0796 Sleep-Related Hypoventilation in Children with Chiari Malformation

Abstract

Introduction: Chiari malformation (CM) is characterized by the herniation of the cerebellum with variable extension through the foramen magnum and possible alteration of the respiratory control center. Central and obstructive sleep apnea have been described, but data on the prevalence of hypoventilation is lacking. This study was an attempt to determine the prevalence of sleep-related hypoventilation in children with CM referred for polysomnography (PSG). Method(s): We performed a retrospective chart review of children (<18 years of age) with a diagnosis of CM who underwent PSG with capnometry between July 2004 and December 2017. Studies with poor CO2 signals were excluded, as well children with prematurity or tracheobronchomalacia. Demographic and PSG characteristics were collected. All PSGs were scored and interpreted according to AASM version 2.4 and ICSD-3 criteria. Hypoventilation was scored if the end-tidal pCO2 was above 50 torr >;25% of the total sleep time.
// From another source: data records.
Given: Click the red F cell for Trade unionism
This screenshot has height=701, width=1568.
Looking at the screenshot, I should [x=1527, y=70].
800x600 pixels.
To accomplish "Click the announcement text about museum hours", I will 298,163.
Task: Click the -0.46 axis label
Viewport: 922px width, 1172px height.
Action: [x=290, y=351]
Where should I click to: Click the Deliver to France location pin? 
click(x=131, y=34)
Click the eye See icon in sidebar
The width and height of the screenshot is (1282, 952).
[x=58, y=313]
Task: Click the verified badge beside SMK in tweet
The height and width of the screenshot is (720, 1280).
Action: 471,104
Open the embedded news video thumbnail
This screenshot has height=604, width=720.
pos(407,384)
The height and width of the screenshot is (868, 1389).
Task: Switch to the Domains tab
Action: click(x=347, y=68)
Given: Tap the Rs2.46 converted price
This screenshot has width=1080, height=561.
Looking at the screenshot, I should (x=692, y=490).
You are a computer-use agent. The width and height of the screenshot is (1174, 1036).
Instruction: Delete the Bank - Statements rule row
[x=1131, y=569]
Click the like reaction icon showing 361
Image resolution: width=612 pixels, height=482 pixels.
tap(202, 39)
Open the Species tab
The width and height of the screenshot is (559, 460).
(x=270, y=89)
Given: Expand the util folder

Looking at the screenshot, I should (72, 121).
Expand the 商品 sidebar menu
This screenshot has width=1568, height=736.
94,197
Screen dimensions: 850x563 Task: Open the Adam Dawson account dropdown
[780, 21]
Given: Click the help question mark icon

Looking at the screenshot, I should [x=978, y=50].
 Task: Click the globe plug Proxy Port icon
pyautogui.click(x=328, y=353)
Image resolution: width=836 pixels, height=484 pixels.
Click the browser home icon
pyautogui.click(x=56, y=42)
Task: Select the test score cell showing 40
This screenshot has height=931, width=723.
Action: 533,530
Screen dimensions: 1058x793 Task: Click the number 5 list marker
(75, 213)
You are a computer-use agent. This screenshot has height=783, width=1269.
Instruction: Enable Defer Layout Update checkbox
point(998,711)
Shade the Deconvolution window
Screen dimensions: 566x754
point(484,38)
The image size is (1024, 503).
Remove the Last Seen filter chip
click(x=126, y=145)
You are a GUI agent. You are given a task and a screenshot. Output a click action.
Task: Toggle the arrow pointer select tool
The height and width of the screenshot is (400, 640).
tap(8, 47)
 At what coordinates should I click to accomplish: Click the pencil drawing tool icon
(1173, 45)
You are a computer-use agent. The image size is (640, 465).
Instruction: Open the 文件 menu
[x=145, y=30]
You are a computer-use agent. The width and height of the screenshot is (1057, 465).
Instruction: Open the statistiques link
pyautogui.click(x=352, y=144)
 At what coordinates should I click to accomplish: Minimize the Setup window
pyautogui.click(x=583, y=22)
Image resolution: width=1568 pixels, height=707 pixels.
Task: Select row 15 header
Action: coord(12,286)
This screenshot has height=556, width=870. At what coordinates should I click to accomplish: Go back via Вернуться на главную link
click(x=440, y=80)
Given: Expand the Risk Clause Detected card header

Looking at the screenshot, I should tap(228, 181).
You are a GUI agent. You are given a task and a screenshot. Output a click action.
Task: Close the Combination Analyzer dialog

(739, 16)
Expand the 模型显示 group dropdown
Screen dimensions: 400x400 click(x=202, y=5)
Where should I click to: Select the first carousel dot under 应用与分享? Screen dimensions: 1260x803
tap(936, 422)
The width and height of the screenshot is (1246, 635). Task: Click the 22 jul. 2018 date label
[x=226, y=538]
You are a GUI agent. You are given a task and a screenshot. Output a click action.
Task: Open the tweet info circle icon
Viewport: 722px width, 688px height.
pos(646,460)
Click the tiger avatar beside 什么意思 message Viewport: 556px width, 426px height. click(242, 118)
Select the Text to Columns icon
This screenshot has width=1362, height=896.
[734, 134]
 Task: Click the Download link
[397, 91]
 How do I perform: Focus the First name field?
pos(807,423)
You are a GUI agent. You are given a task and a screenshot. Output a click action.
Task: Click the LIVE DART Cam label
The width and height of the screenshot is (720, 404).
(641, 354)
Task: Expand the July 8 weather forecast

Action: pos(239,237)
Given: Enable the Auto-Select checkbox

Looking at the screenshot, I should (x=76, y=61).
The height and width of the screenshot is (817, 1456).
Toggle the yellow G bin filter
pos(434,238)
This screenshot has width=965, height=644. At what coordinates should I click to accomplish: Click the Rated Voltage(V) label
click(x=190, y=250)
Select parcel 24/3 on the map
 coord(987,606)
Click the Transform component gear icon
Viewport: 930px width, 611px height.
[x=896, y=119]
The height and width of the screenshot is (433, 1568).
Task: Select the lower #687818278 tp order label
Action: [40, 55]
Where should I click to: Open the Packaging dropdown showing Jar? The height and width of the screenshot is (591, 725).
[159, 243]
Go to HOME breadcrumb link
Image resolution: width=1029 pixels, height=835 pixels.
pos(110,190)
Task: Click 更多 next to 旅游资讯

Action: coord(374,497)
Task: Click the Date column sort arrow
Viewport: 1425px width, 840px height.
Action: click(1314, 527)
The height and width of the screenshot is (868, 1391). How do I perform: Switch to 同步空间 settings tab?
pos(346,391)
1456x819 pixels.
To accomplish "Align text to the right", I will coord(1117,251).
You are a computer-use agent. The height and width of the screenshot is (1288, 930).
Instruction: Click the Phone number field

Patients with sleep-related hypoventilation (HYP) were then compared to the rest of the group (non-HYP). Result(s): Forty patients met the inclusion criteria. The mean age was 7.7 +/- 4.7 (SD) years and 52.5% were male. The mean BMI was 20.5 +/- 5.8 kg/m2, the mean obstructive apnea-hypopnea index (AHI) was 5 +/- 11 with 19 (47.5%) meeting criteria for obstructive sleep apnea (AHI >;1.5). Ten patients (25%) were diagnosed with HYP. Only 2 patients had central sleep apnea (>;3 central apneas/hour) both of which were in the non-HYP group. There were no differences in AHI or BMI between the two groups. There were 7 males (70%) in the HYP vs 16 (53%) in the non-HYP group. Conclusion(s): We found that 25% of children with CM had sleep-related hypoventilation. This may be more frequent in males. Reports have shown hypoventilation as the first manifestation on CM patients. Sleep capnometry is hence particularly important in the PSG of children.